The enthusiastic coverage he receives from parts of India’s right-wing media ecosystem is therefore no accident. These media platforms see in Farage a familiar political figure. They recognise the language of ‘civilisational pride,’ ‘national sovereignty,’ ‘anti-elite populism,’ and ‘cultural grievance.’ They see a politician challenging liberal institutions and multicultural orthodoxies. Most importantly, they see validation for their claim that a global revolt against liberalism is underway.

The relationship is mutually beneficial. Farage gains visibility and legitimacy among diaspora audiences. The Indian right gains evidence that its worldview is not uniquely Indian but part of an international political movement stretching from Washington to London, from Budapest to New Delhi.

The symbolism matters. Donald Trump’s endorsement of Farage elevated him within the broader international populist network. Public support from Elon Musk, whose interventions in European politics have increasingly favoured anti-establishment and right-wing movements, further strengthened Farage’s image as part of a transnational insurgency against liberal elites. These endorsements do not automatically translate into votes. But they help situate Reform UK within a wider political ecosystem whose members increasingly learn from, celebrate, and amplify one another.

This is one reason why attempts to defeat Farage by debating immigration numbers alone are unlikely to succeed. His project is not fundamentally statistical. It is emotional and cultural. It offers belonging. It offers certainty. It offers a sense of national restoration.

Labour’s dilemma, therefore, extends far beyond finding a new leader. If the party responds by moving further onto Farage’s territory, it will merely reinforce his central argument that immigration and identity are the country’s defining problems. Every concession strengthens the frame.

The alternative would require something far more ambitious: reconnecting politics to material improvement, not through nostalgic promises or technocratic management, but through visible investment in housing, public transport, education, healthcare, green industry, and secure employment. The challenge is not simply defeating Farage. It is rendering Farage’s diagnosis less plausible.

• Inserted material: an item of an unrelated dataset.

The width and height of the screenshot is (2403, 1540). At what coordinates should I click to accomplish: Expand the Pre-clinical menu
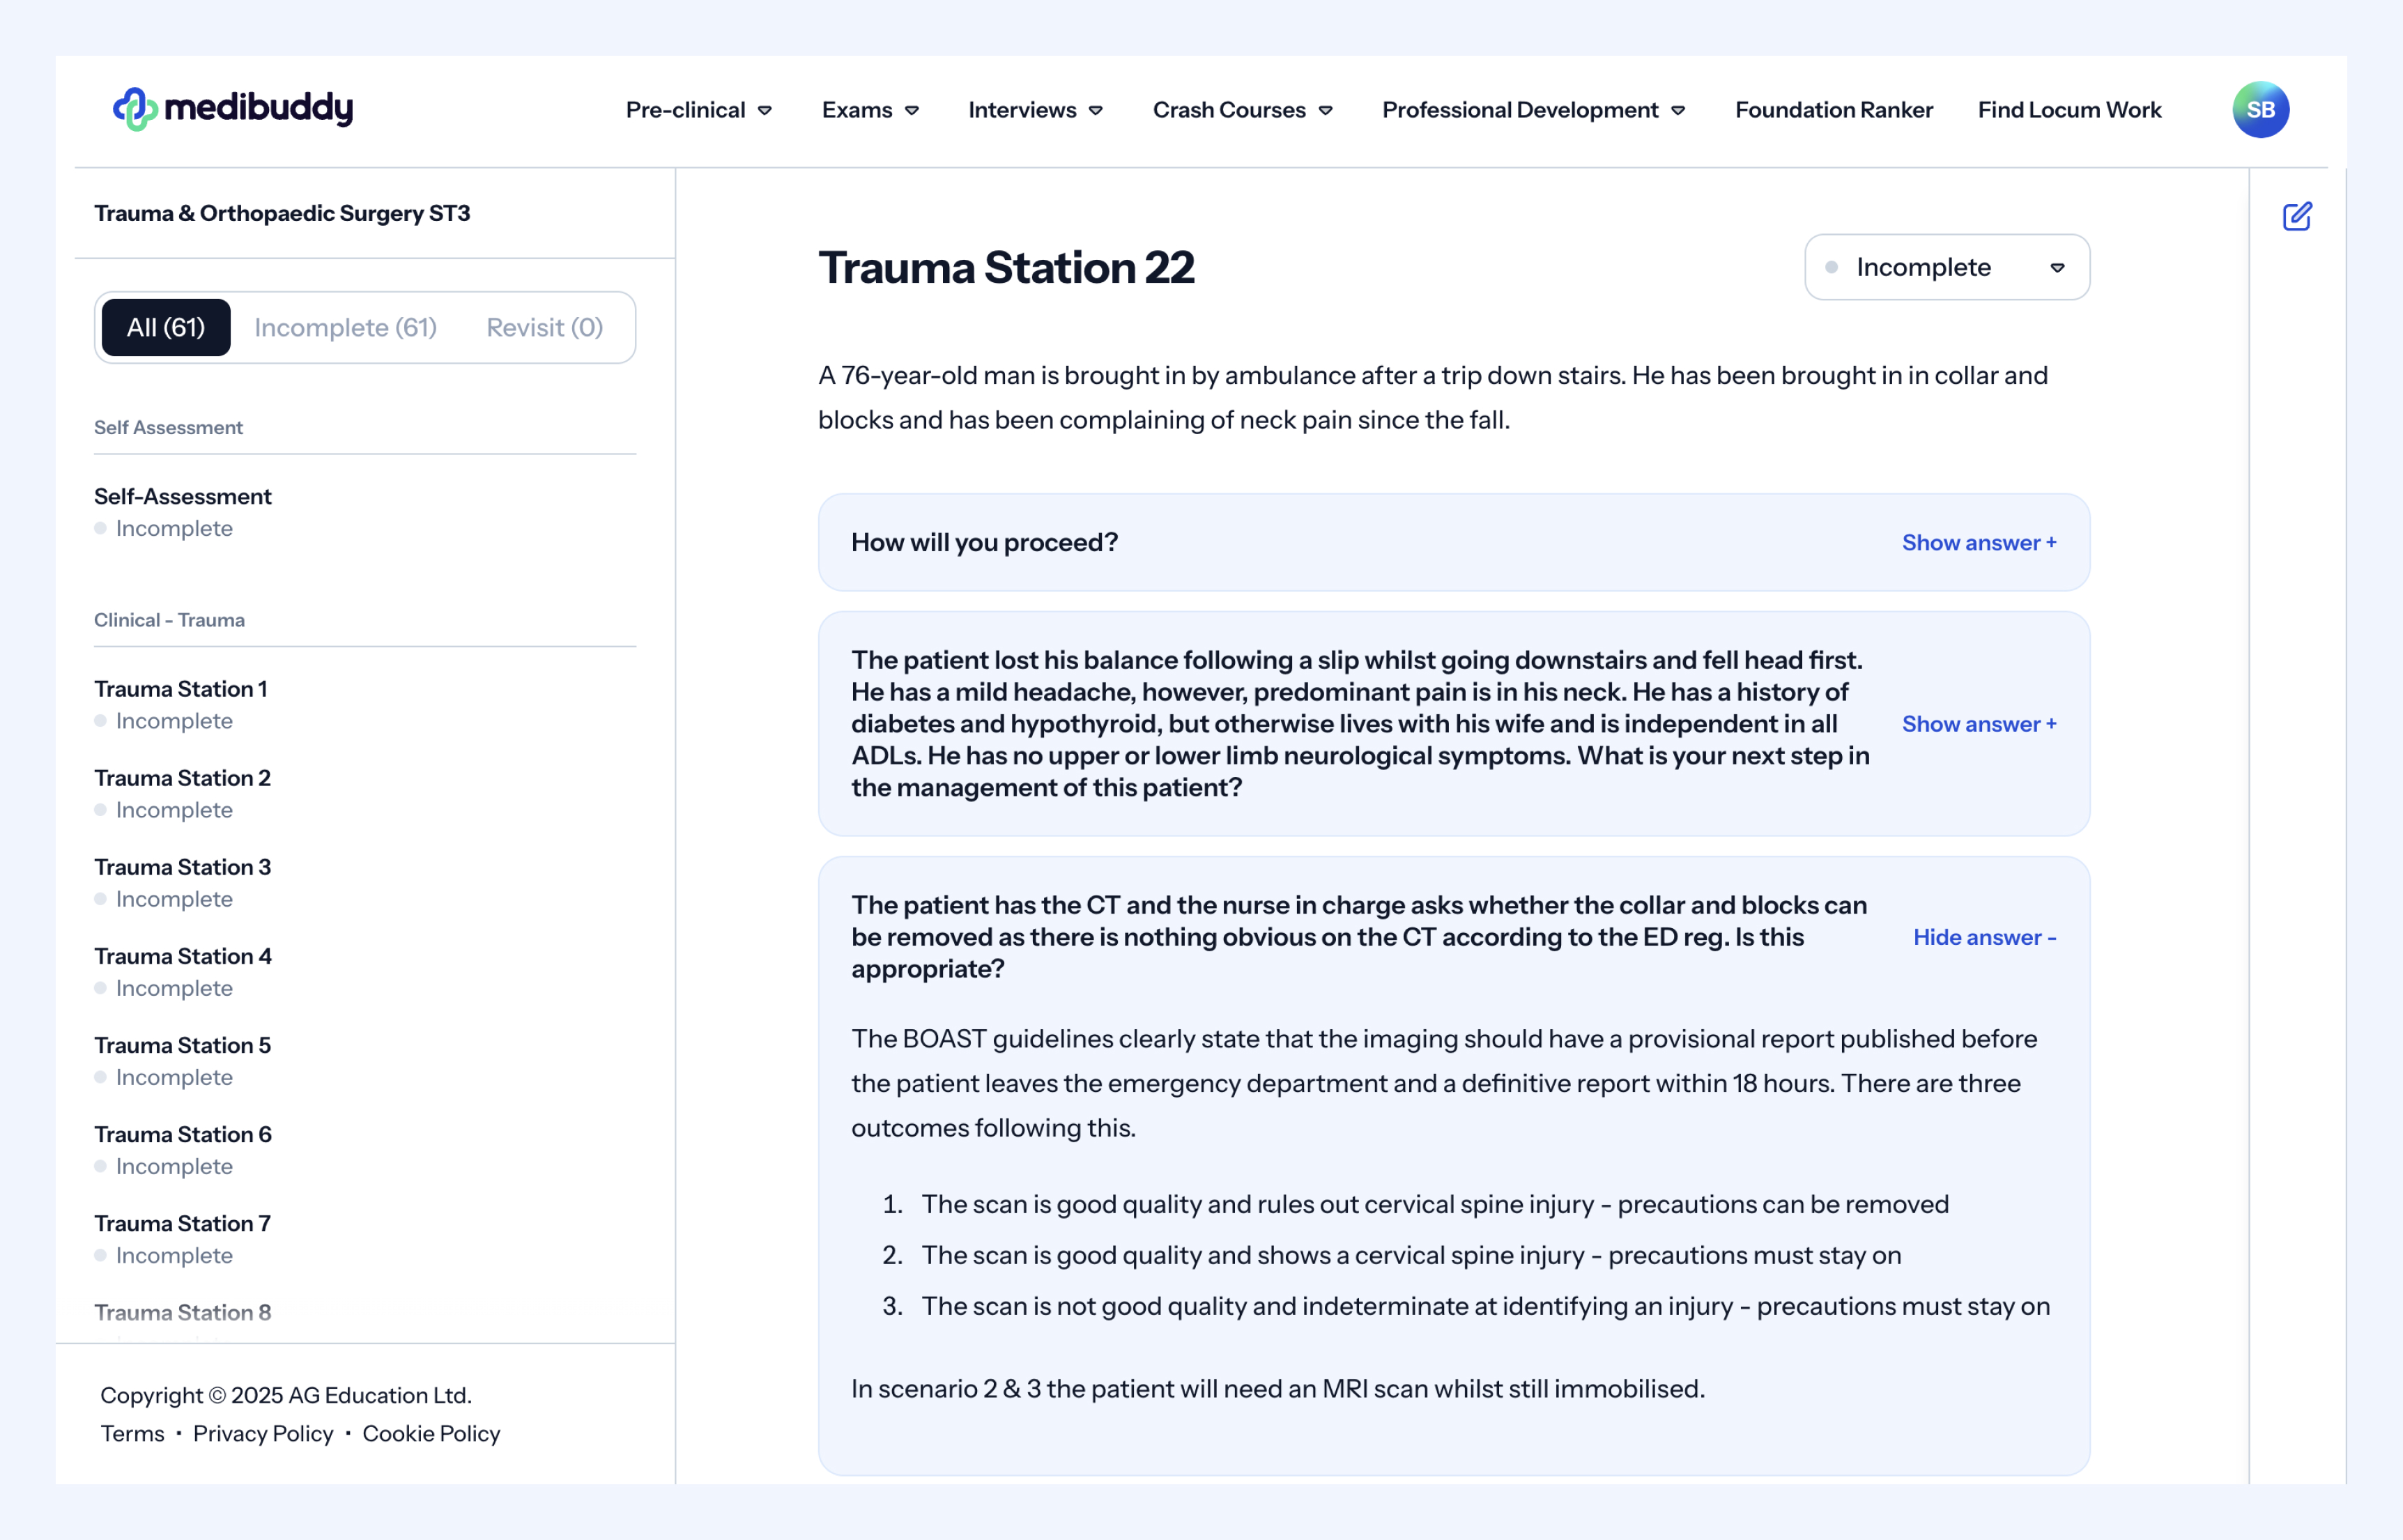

That task is complicated by another reality exposed during the Truss premiership: the growing perception that democratic governments possess less economic freedom than voters imagine. Markets discipline governments. Bond traders acquire an influence that elected politicians lack. Grand promises collide with financial constraints. Citizens are repeatedly told that transformative change is impossible.

The danger is that this creates an opening for figures who insist that only cultural battles remain politically achievable.

Starmer’s resignation should therefore not be read as an isolated failure. It is another chapter in a decade-long story about political fragility in Britain. Prime ministers rise and fall, but the underlying crises remain. Economic insecurity, declining public trust, regional inequality, cultural fragmentation, and institutional exhaustion continue to define national life.

Farage’s growing traction is not evidence that these problems have been solved. It is evidence that they have not.

The real contest unfolding in Britain is not between Labour and Reform, nor between left and right. It is between competing explanations for the decline itself. One explanation blames migrants, minorities, and multiculturalism. The other points towards inequality, concentrated wealth, underfunded public services, and an economic model that has produced immense riches for some and stagnation for many.

The next Prime Minister will inherit that argument. Farage, whether he ever reaches Downing Street or not, intends to make sure it is fought on his terms. Britain’s future may depend on whether his opponents can persuade voters to see the country through a different lens.